確定拠出年金、iDeCoは移換できる?その方法は?

2018.07.11

年金

個人型の確定拠出年金iDeCoは基本的に1度加入したら60歳までの運用が前提となります。

しかし、別の金融機関に乗り換えたほうが有利になったり、転職や退職などがあったりして移換が必要になることもあります。

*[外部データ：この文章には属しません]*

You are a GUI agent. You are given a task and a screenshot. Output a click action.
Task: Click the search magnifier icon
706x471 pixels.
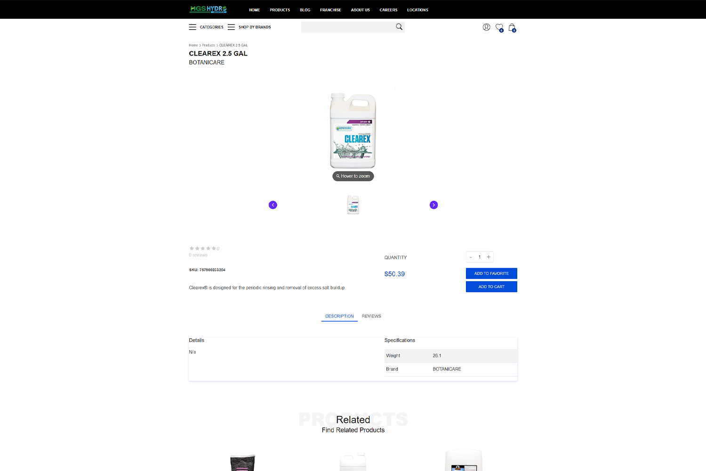tap(399, 27)
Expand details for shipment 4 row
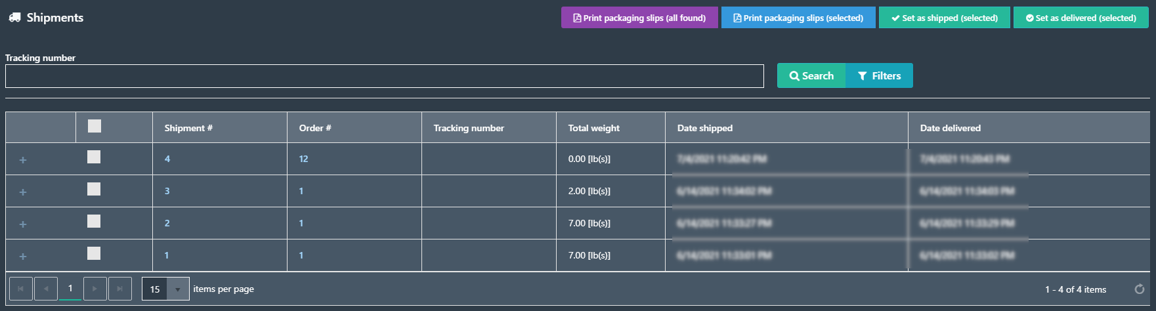The height and width of the screenshot is (311, 1156). tap(23, 160)

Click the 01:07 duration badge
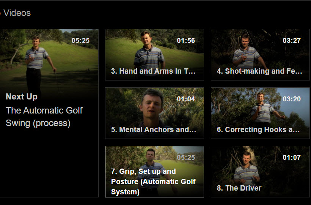292,158
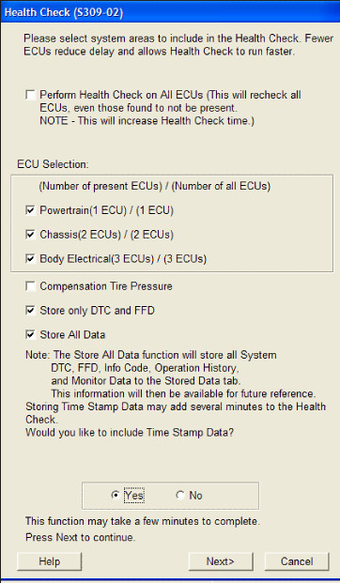Continue with the Next> button
Image resolution: width=340 pixels, height=583 pixels.
click(x=221, y=561)
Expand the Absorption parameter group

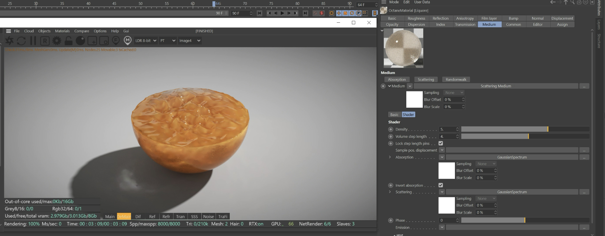pos(390,157)
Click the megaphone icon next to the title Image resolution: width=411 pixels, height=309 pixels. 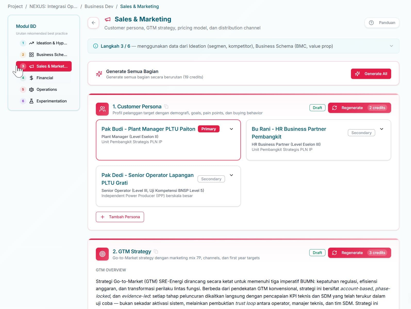click(108, 19)
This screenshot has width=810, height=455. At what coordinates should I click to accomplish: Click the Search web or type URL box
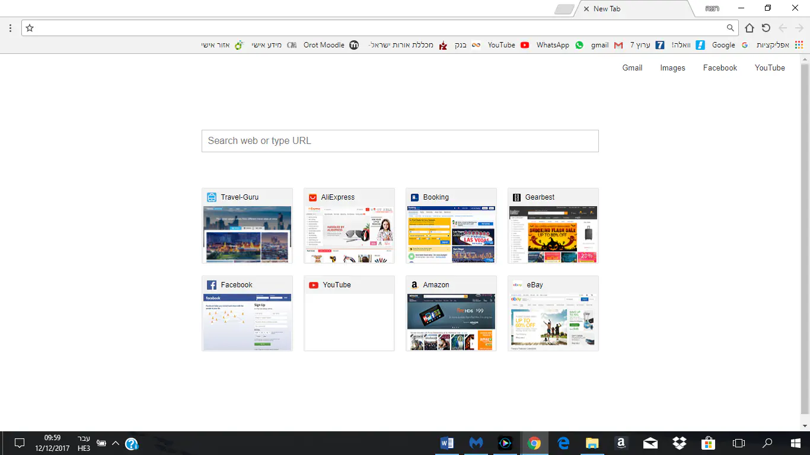(400, 141)
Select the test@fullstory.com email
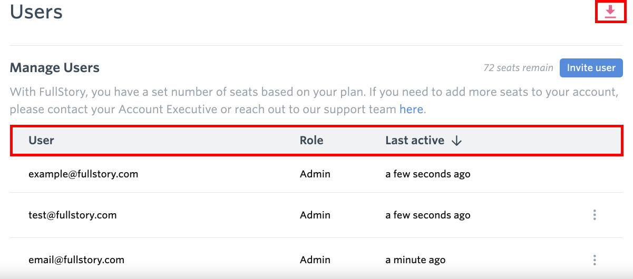The height and width of the screenshot is (279, 633). (73, 215)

iDeCoの移換はやや時間や手間がかかります。慌てずに一つ一つ確実にこなしていくようにしましょう。

DeCoの移換先に申し込みをする

登録
iDeCoの移換は移換先との手続きのみになります。

もともとiDeCoを運営していた機関とは基本的に連絡を取る必要はありません。

iDeCoからiDeCoへの移管の場合

もともとiDeCoを運営していて、別の金融機関に移換をする場合は移管先の金融機関に「個人型確定拠出年金の移管を希望します」と伝えましょう。

書類を受け取ることが出来ます。

金融機関によってはインターネットを利用して申し込むことも可能です。

確定拠出年金の運営管理機関変更申し込みなどの項目を選択しましょう。

企業型確定拠出年金からiDeCoへの移換の場合

もともと企業型確定拠出年金に加入していたものの、退職や転職をしてiDeCoに移管する場合も同様です。

インターネットで申し込む場合は「企業型確定拠出年金からの移換」などの項目を選択します。

後述しますが、手続きをせずに放置をするととても損です。

書類に記入をして返送をする

返送
申し込みを行うと移換に関わる書類が送られてくるので必要事項を記入します。

変更のときには資産は全て現金化される

iDeCoを移換する場合、今まで運営していた資産は一旦すべて現金化されます。

そしてその移先で再び投資をすることになります。

この期間はおよそ2ヶ月から3ヵ月です。

この間に激しい値動きがあると思わぬ損をしたり得をしたりすることになります。

ちなみに、現金化したときに利益が発生してもiDeCoは非課税なので税金は発生しません。

配分指定書について

iDeCoの財産の配分を指定するのが配分指定書です。

とくに記入指定がない場合は一番基本的な元本保証型商品、つまり預金に振り分けられます。

投資を考えているのならば必ず指定をしましょう。

移換手続き終了

完了まで2ヵ月から3ヵ月かかります。焦らず待ちましょう。

転職する場合の注意点

転職
いままでiDeCoを運営していた人が転職をした場合、転職先によって取るべき行動は変わってきます。

企業型確定拠出年金に加入する場合

iDeCoから企業型確定拠出年金に移換をする場合、iDeCoの加入資格の喪失と資産の移換に関する手続きが必要です。

転職先の人事課か労務課に相談をしましょう。

iDeCoを続けることも可能

企業によってはiDeCoをそのまま続けることも可能です。

企業型確定拠出年金と同時加入をする場合は国民年金の被保険者別、または登録事業所の変更に関わる手続きをしましょう。

こちらも転職先の人事課、労務課に相談をします。

放置はデメリットだらけ

放置
企業型確定拠出年金に加入していて退職や転職をした場合は必ずiDeCoか転職先の企業型確定拠出年金に移換手続きをするようにしましょう。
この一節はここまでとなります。